Microsoft COCO Captions: Data Collection and Evaluation Server

Xinlei Chen, Hao Fang, Tsung-Yi Lin, Ramakrishna Vedantam, Saurabh Gupta, Piotr Dollar, C. Lawrence Zitnick

Introduction

The automatic generation of captions for images is a long standing and challenging problem in artificial intelligence . Research in this area spans numerous domains, such as computer vision, natural language processing, and machine learning. Recently there has been a surprising resurgence of interest in this area , due to the renewed interest in neural network learning techniques and increasingly large datasets .

In this paper, we describe our process of collecting captions for the Microsoft COCO Caption dataset, and the evaluation server we have set up to evaluate performance of different algorithms. The MS COCO caption dataset contains human generated captions for images contained in the Microsoft Common Objects in COntext (COCO) dataset . Similar to previous datasets , we collect our captions using Amazon’s Mechanical Turk (AMT). Upon completion of the dataset it will contain over a million captions.

When evaluating image caption generation algorithms, it is essential that a consistent evaluation protocol is used. Comparing results from different approaches can be difficult since numerous evaluation metrics exist . To further complicate matters the implementations of these metrics often differ. To help alleviate these issues, we have built an evaluation server to enable consistency in evaluation of different caption generation approaches. Using the testing data, our evaluation server evaluates captions output by different approaches using numerous automatic metrics: BLEU , METEOR , ROUGE and CIDEr . We hope to augment these results with human evaluations on an annual basis.

This paper is organized as follows: First we describe the data collection process. Next, we describe the caption evaluation server and the various metrics used. Human performance using these metrics are provided. Finally the annotation format and instructions for using the evaluation server are described for those who wish to submit results. We conclude by discussing future directions and known issues.

Data Collection

In this section we describe how the data is gathered for the MS COCO captions dataset. For images, we use the dataset collected by Microsoft COCO . These images are split into training, validation and testing sets. The images were gathered by searching for pairs of 80 object categories and various scene types on Flickr.

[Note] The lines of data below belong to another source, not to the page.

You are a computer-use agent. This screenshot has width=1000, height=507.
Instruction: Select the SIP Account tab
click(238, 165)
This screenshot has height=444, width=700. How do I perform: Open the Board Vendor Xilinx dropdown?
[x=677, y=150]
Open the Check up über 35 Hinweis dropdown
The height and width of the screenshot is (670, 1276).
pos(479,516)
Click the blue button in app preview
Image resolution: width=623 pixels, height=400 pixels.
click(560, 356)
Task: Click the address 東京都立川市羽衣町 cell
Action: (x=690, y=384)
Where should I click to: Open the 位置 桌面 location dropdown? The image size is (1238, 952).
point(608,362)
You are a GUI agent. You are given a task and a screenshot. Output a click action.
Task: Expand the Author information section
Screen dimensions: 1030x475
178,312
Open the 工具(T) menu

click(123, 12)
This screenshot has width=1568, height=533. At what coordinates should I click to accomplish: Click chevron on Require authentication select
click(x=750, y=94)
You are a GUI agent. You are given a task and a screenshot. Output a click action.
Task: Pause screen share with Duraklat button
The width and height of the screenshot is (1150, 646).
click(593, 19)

The goal of the MS COCO image collection process was to gather images containing multiple objects in their natural context. Given the visual complexity of most images in the dataset, they pose an interesting and difficult challenge for image captioning.

For generating a dataset of image captions, the same training, validation and testing sets were used as in the original MS COCO dataset. Two datasets were collected. The first dataset MS COCO c5 contains five reference captions for every image in the MS COCO training, validation and testing datasets. The second dataset MS COCO c40 contains 40 reference sentences for a randomly chosen 5,000 images from the MS COCO testing dataset. MS COCO c40 was created since many automatic evaluation metrics achieve higher correlation with human judgement when given more reference sentences . MS COCO c40 may be expanded to include the MS COCO validation dataset in the future.

Our process for gathering captions received significant inspiration from the work of Young etal. and Hodosh etal. that collected captions on Flickr images using Amazon’s Mechanical Turk (AMT). Each of our captions are also generated using human subjects on AMT. Each subject was shown the user interface in Figure 2. The subjects were instructed to:

Describe all the important parts of the scene.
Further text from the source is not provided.